Margin Protection Program
The main feature of the new Farm Bill Dairy Title is the Dairy Producer Margin Protection Program. The Margin Protection Program is a new and unique safety net program that will provide dairy producers with indemnity payments when actual dairy margins are below the margin coverage levels the producer chooses on an annual basis. Its focus is to protect farm equity by guarding against destructively low margins, not to guarantee a profit to individual producers. The Farm Bill requires the Margin Protection Program to be established no later than September 1, 2014.
The program supports producer margins, not prices and is designed to address both catastrophic conditions as well as prolonged periods of low margins. Under this program, the “margin” will be calculated monthly by USDA and is simply defined as the all-milk price minus the average feed cost. Average feed cost is determined using a feed ration that has been developed to more realistically reflect those costs associated with feeding the entire dairy farm enterprise consisting of milking cows, heifers, and other related cost elements.
Margin Protection Program details are as follows:
1. All dairy operations will be eligible to participate in the program. If one or more dairy producers participate in the production and marketing of milk on a single operation, all producers will be treated as a single dairy operation. If a dairy producer operates two or more operations, each operation will be required to register separately to participate in the program.

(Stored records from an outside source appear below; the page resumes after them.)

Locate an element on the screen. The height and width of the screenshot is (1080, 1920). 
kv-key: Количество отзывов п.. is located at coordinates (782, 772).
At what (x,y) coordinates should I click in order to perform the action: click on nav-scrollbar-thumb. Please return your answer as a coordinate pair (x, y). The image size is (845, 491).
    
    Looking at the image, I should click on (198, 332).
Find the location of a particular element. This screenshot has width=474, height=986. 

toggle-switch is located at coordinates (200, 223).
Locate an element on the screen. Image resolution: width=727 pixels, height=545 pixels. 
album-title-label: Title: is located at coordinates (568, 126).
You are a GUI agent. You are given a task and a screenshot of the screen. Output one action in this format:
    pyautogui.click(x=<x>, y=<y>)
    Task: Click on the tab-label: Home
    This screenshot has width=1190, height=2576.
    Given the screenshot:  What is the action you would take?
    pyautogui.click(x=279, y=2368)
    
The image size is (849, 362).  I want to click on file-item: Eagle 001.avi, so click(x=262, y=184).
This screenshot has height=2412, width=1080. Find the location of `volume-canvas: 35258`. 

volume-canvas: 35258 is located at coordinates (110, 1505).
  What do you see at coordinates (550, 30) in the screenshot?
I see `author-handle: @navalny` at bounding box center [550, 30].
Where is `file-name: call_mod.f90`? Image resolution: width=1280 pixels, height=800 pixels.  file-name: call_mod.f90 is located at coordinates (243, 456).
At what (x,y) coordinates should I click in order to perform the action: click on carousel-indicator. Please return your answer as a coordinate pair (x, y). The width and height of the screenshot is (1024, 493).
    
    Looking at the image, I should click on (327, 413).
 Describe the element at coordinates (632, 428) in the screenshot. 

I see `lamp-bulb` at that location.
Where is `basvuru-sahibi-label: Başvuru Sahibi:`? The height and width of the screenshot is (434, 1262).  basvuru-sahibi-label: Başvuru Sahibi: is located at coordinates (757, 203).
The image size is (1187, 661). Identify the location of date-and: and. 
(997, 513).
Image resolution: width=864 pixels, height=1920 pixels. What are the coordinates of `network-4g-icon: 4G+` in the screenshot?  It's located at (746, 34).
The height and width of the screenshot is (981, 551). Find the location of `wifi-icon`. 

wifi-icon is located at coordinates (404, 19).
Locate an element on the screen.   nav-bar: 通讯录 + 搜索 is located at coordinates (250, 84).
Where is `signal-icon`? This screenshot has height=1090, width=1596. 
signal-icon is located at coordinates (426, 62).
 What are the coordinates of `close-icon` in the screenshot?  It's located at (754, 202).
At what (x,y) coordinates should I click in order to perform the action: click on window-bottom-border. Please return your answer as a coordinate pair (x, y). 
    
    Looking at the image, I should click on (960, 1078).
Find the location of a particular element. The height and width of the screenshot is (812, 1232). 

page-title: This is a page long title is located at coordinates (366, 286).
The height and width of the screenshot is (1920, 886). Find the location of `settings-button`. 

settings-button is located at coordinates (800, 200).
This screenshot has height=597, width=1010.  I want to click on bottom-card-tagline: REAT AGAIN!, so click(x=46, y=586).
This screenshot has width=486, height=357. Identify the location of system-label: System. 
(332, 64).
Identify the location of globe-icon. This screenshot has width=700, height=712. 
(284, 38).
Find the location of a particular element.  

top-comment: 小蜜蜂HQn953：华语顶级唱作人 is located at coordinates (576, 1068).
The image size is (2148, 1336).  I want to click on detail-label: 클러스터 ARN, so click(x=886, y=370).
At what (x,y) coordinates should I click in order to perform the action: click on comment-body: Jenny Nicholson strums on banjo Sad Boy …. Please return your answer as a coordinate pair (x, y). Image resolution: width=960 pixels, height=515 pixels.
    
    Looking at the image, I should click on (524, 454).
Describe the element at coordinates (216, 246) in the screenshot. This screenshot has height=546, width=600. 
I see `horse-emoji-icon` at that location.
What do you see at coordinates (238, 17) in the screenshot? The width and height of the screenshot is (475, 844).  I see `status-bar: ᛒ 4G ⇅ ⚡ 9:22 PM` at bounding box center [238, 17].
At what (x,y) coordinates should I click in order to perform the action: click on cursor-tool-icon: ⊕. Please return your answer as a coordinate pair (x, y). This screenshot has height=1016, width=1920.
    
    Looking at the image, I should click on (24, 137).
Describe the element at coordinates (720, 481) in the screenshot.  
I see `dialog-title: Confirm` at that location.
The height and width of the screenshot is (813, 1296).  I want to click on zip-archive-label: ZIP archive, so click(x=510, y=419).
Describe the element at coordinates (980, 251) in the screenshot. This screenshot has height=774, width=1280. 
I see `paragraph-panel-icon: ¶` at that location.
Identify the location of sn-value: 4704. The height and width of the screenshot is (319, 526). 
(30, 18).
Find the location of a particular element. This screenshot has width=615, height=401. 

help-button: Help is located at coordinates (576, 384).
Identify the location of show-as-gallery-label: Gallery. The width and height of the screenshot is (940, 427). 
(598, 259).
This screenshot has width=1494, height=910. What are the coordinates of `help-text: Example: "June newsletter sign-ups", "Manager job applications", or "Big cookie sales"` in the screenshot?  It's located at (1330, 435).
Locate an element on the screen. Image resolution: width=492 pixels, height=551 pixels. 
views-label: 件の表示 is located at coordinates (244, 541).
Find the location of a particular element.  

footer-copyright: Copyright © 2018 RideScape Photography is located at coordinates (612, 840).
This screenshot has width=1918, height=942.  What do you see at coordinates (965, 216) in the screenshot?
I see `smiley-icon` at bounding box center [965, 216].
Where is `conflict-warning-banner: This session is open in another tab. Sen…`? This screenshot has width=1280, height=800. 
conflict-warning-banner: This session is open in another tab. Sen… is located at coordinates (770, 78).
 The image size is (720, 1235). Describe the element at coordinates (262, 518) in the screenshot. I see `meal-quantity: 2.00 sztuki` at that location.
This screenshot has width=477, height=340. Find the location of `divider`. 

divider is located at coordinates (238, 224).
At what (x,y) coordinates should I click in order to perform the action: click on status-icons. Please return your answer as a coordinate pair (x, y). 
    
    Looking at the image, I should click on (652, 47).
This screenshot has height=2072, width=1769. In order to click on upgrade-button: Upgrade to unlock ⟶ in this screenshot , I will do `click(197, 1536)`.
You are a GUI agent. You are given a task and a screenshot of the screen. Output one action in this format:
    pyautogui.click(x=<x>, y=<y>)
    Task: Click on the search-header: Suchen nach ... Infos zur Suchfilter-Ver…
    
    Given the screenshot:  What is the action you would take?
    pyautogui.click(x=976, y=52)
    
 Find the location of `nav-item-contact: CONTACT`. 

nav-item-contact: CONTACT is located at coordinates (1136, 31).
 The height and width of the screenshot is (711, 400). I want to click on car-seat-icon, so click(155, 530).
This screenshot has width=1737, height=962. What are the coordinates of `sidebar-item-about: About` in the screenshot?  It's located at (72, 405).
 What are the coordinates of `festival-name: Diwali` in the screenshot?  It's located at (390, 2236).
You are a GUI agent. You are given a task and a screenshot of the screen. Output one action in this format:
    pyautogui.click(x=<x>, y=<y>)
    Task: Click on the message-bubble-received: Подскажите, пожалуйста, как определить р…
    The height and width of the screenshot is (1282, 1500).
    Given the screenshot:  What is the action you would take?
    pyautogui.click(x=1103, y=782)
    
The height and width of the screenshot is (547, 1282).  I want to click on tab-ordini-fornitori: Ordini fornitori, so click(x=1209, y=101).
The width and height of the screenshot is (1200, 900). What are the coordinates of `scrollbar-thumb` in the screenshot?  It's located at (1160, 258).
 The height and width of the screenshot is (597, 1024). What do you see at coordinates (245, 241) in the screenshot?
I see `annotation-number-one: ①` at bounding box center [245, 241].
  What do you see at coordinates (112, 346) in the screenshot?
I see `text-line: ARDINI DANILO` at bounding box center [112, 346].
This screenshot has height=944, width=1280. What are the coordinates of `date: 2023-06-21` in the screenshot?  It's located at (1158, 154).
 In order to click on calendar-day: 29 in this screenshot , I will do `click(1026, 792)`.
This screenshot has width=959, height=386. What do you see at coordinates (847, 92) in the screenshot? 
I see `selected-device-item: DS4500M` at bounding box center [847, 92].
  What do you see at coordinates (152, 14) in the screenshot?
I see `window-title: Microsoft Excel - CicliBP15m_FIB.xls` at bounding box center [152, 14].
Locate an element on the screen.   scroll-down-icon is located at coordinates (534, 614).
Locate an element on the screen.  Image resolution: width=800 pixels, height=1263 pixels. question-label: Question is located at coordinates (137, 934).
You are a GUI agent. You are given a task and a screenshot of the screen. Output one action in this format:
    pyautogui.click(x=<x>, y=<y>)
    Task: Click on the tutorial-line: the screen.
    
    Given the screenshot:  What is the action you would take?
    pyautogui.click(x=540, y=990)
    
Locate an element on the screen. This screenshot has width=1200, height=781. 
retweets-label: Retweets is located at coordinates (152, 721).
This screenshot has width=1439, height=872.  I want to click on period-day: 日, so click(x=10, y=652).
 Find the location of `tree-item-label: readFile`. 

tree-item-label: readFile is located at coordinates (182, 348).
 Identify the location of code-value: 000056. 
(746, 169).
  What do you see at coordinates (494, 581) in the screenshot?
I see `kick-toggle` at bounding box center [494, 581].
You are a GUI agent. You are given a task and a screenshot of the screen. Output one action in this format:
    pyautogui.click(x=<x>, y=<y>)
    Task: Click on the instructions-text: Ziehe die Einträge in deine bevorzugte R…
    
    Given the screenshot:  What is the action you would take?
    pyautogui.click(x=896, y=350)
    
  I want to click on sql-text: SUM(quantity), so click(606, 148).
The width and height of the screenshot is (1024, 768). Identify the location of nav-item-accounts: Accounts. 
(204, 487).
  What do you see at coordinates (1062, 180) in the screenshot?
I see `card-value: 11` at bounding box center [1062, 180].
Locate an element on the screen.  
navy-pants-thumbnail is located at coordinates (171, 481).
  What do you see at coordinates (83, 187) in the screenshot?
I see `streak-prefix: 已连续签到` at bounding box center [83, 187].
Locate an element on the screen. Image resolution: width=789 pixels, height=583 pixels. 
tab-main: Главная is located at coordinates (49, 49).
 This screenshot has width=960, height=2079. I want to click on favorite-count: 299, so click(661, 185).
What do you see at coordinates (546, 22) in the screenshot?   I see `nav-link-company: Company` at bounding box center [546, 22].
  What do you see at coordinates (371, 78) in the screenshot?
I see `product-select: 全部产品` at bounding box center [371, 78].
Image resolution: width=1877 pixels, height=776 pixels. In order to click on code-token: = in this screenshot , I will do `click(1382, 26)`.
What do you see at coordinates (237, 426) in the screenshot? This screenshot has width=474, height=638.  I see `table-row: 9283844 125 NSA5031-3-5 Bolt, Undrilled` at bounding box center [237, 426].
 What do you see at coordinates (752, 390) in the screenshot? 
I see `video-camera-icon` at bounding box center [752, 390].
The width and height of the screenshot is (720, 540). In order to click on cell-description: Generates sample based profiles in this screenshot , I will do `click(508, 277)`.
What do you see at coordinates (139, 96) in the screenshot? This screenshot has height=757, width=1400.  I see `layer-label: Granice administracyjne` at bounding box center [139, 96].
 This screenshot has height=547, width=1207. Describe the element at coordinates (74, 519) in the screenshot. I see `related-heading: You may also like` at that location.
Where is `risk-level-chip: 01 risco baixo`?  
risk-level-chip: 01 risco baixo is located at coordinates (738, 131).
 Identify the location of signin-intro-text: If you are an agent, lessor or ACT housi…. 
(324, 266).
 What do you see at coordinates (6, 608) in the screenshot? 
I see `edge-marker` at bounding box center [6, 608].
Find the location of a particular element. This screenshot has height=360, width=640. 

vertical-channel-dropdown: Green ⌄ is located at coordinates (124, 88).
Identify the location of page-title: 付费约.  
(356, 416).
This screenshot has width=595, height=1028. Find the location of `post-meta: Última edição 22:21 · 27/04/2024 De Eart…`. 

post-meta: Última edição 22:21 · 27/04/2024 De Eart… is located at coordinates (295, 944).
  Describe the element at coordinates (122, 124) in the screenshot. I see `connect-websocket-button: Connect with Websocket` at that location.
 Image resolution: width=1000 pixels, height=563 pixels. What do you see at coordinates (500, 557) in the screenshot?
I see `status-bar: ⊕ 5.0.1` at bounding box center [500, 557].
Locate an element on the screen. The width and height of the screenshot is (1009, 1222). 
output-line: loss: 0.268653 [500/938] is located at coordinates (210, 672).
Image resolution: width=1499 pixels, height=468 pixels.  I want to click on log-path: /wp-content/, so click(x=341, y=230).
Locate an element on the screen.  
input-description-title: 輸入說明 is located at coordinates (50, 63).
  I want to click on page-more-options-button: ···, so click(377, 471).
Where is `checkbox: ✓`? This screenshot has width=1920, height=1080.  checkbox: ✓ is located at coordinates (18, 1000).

2. In the first year of the Margin Protection Program, coverage will be limited solely to the volume of milk equivalent to the producer’s production history. Production history is defined as the highest level of annual milk production during 2011, 2012 or 2013. In subsequent years, annual adjustments to the producer’s production history will be made based on the national average growth in overall US milk production as estimated by USDA. Any growth beyond the national average increase will not be protected by the program.
3. In 5 percent increments, producers will be able to protect from 25 percent up to 90 percent of their production history.
4. Producers will be able to select margin protection coverage at 50 cent increments beginning at $4 per cwt. through $8 per cwt. Premiums will be fixed for 5 years (through 2018) and are as follows:
Marketings Under 4 Million Pounds Marketings Over 4 Million Pounds
Coverage Level Premiums* Coverage Level Premiums
$4.00 None $4.00 None
$4.50 $.01 $4.50 $.02
$5.00 $.025 $5.00 $.04
$5.50 $.04 $5.50 $.10
$6.00 $.055 $6.00 $.155
$6.50 $.09 $6.50 $.29
$7.00 $.217 $7.00 $.83
$7.50 $.30 $7.50 $1.06
$8.00 $.475 $8.00 $1.36
*Except for the premium at the $8.00 level, these premiums will be reduced by 25 percent for each of calendar years 2014 and 2015 and only for marketings under 4 million pounds.
5. Payments will be made to producers based on the percentage of their production history they have chosen to protect (25-90 percent) and the level of margin coverage they have selected ($4.50 to $8 per cwt). Payments will be distributed when margins fall below $4 (or below the selected level of coverage if a producer has selected a level above $4) for two consecutive months (defined as Jan-Feb, Mar-Apr, May-Jun, Jul- Aug, Sep-Oct, Nov-Dec)
6. Farmers will pay an annual administrative fee of $100 in order to access the new Margin Protection Program.
7. Should conditions warrant, the MILC payments will be temporarily available for dairy producers until the implementation of the Margin Protection Program or September 1, 2014 – whichever occurs first.
Dairy Product Donation Program
The new Farm Bill also creates a new Dairy Product Donation Program that would be triggered in the event of extremely low operating margins for dairy farmers and would also provide nutrition assistance to individuals in low income groups by requiring USDA to purchase dairy products for donation to food banks and other feeding programs.
The new program would only activate if margins fall below $4.00 for two consecutive months and would require USDA to purchase dairy products for three consecutive months, or until margins rebound above $4.00. The program would trigger out if US prices exceed international prices by more than 5%. Under this provision USDA would purchase a variety of dairy products to distribute to food banks or related non-profit organizations. USDA is required to distribute, not store, these products. Organizations receiving USDA purchased dairy products would be prohibited from selling the products back into commercial markets.
Programs That Were Eliminated
In addition to the creation of the Margin Protection Program and the Dairy Product Donation Program, the new Farm Bill eliminates the outmoded and ineffective Dairy Product Price Support Program and the Dairy Export Incentive Program. The Federal Milk Marketing Order Review Commission established in the previous Farm Bill is also eliminated. As noted earlier, once the Margin Protection Program is up and running, the Milk Income Loss Coverage (MILC) program will also be eliminated.
Programs That Were Renewed
Three existing dairy programs will be renewed under provisions of the new Farm Bill: the Dairy Promotion and Research Program (“checkoff”), the Dairy Indemnity Program, and the Dairy Forward Pricing Program. The authority for all three programs is extended through 2018.